--- SOURCE MATERIAL Enclosed Below ---
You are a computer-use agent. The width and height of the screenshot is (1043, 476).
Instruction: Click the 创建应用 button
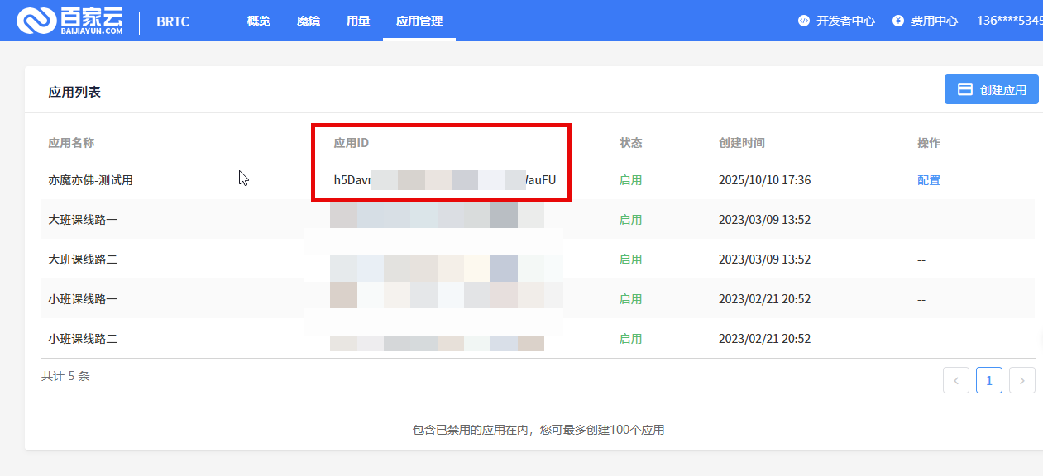pos(991,90)
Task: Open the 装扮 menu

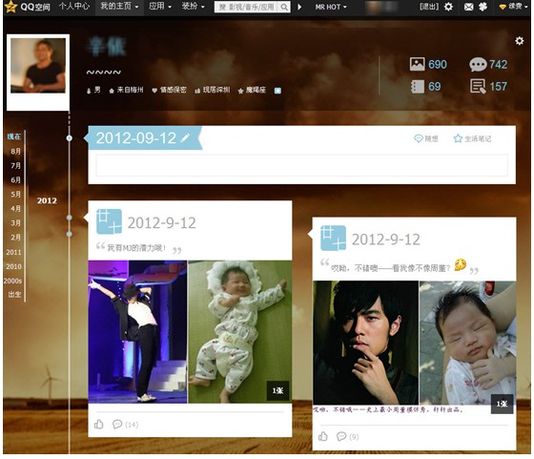Action: pyautogui.click(x=193, y=6)
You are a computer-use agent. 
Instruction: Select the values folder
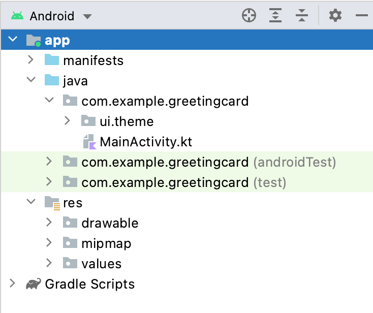pyautogui.click(x=101, y=264)
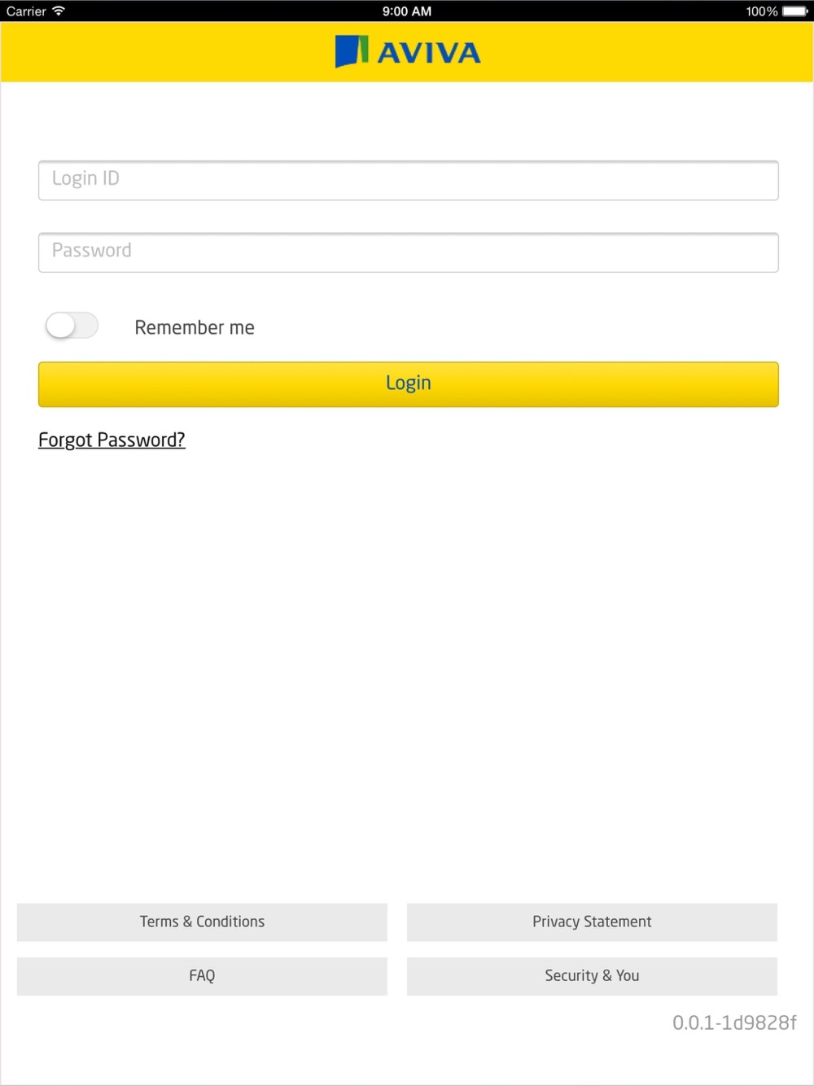Viewport: 814px width, 1086px height.
Task: Focus the Password input field
Action: coord(409,252)
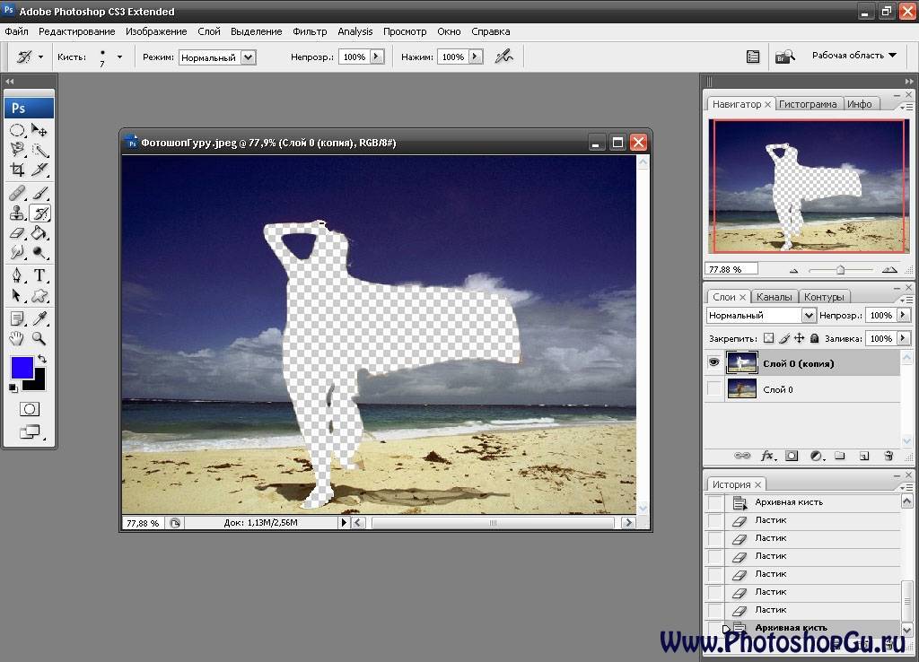Click the navigator zoom percentage field

(x=731, y=268)
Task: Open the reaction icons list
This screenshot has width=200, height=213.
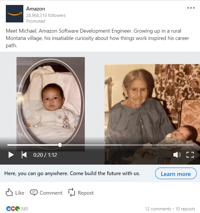Action: click(13, 209)
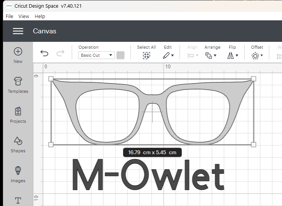Open the Projects panel
The width and height of the screenshot is (282, 206).
click(18, 112)

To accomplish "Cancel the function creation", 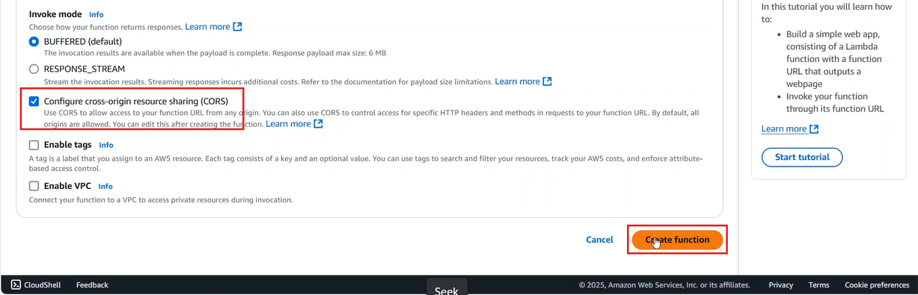I will coord(599,240).
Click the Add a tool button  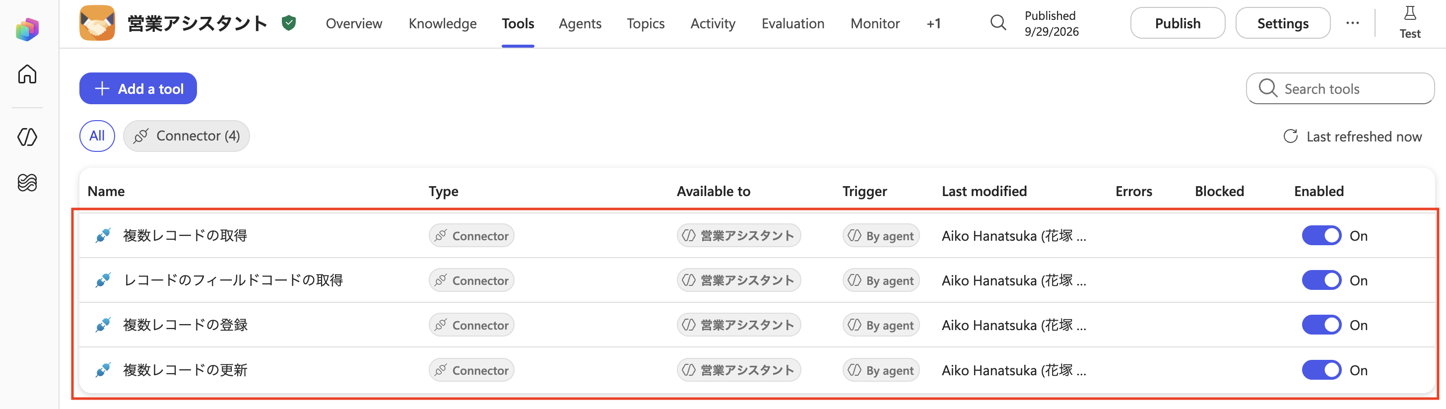[138, 88]
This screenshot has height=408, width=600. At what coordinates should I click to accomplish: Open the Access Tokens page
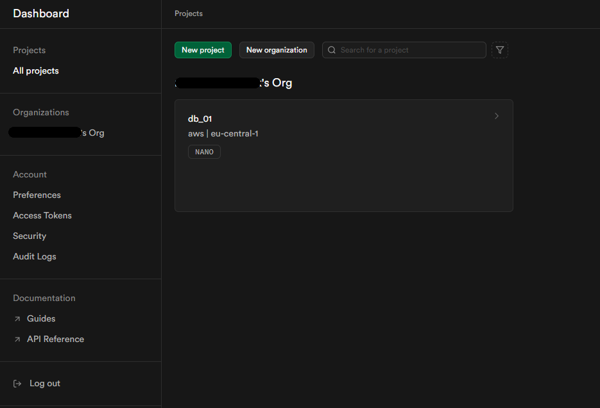click(x=42, y=215)
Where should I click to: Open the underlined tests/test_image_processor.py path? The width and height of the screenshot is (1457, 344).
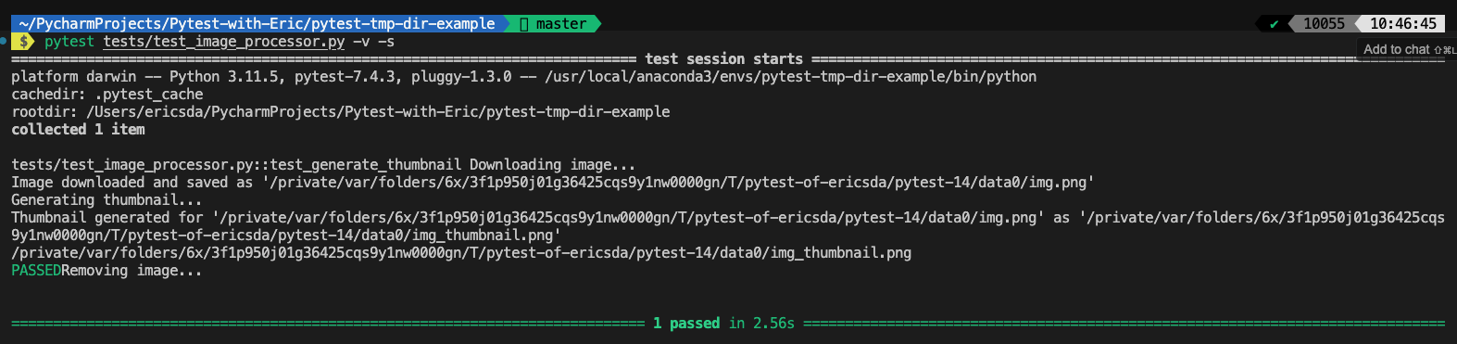[x=224, y=42]
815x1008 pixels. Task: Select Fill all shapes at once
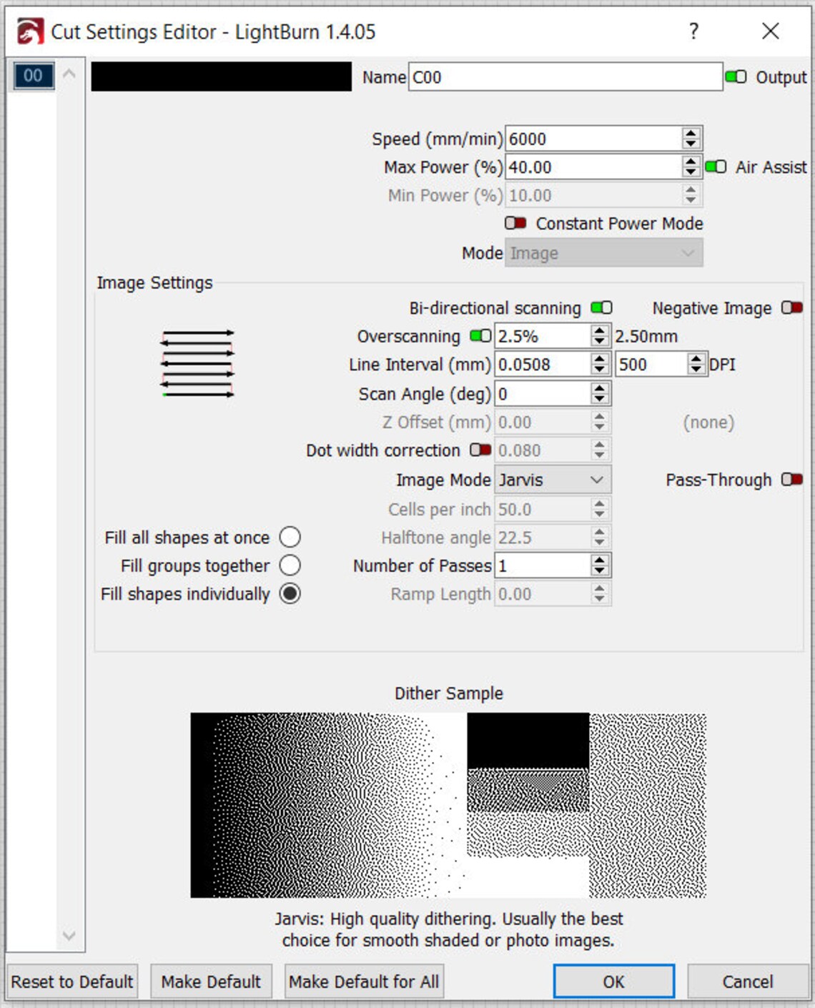(290, 537)
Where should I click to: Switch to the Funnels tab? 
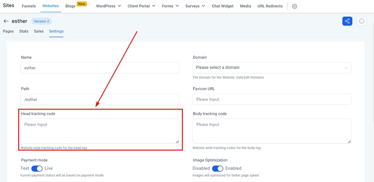click(x=29, y=6)
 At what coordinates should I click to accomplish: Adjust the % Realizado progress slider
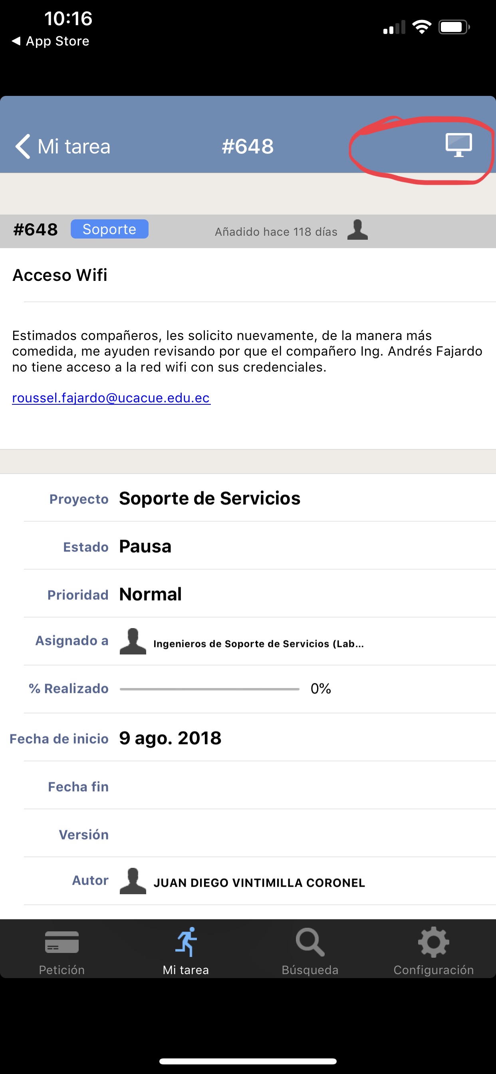coord(209,689)
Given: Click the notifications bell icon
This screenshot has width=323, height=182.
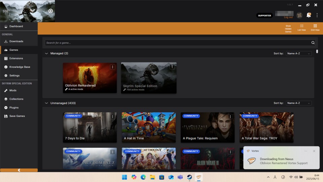Looking at the screenshot, I should (309, 15).
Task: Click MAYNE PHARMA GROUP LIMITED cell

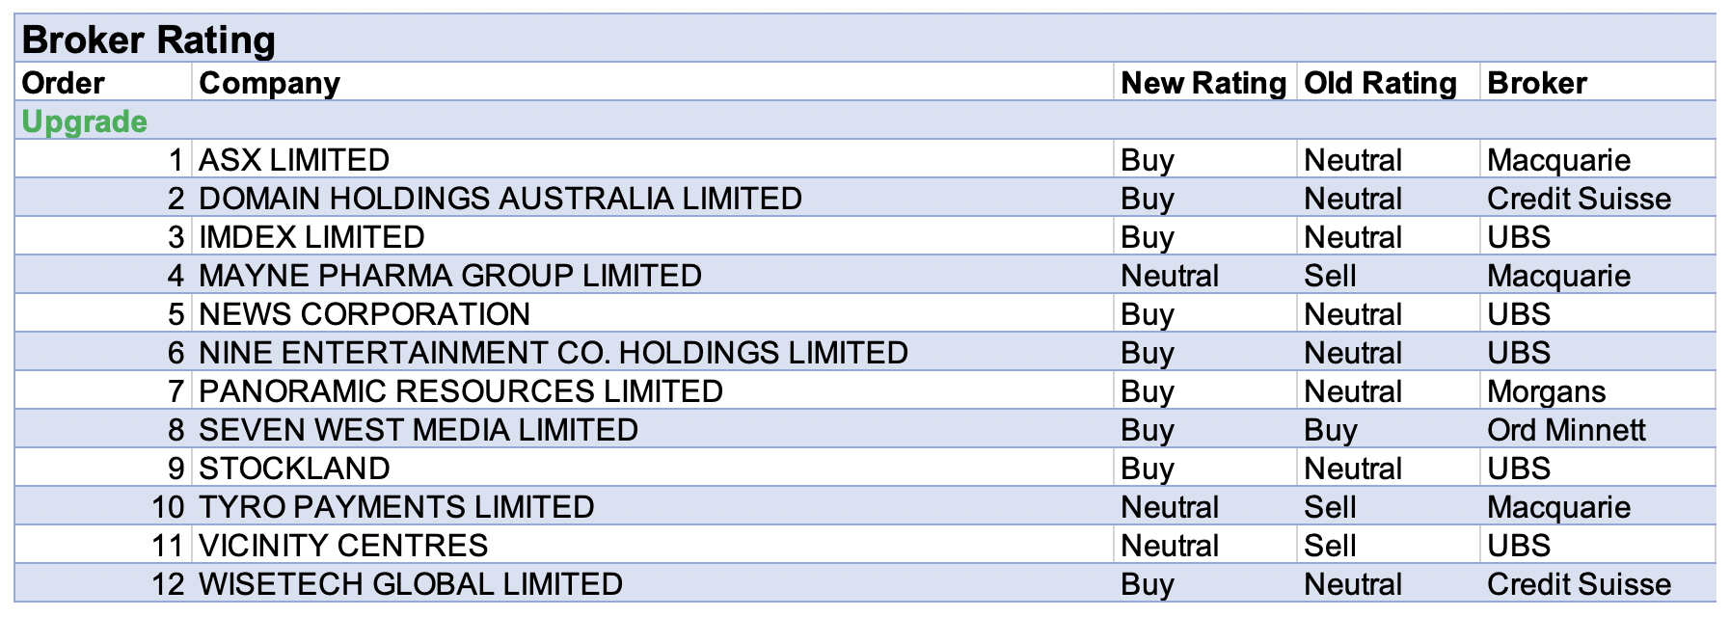Action: (449, 276)
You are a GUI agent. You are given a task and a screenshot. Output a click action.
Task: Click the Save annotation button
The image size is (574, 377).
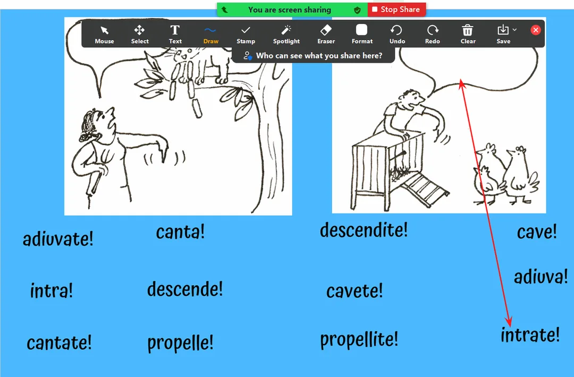(x=502, y=34)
--- End of Enclosed SOURCE MATERIAL ---
DESCRIPTION OF THE TASK –
Within the entries above, find every line where the string "computer" occurs, and copy it.

RESPONSE AREA –
You are a computer-use agent. The width and height of the screenshot is (1043, 476).
You are a computer-use agent. 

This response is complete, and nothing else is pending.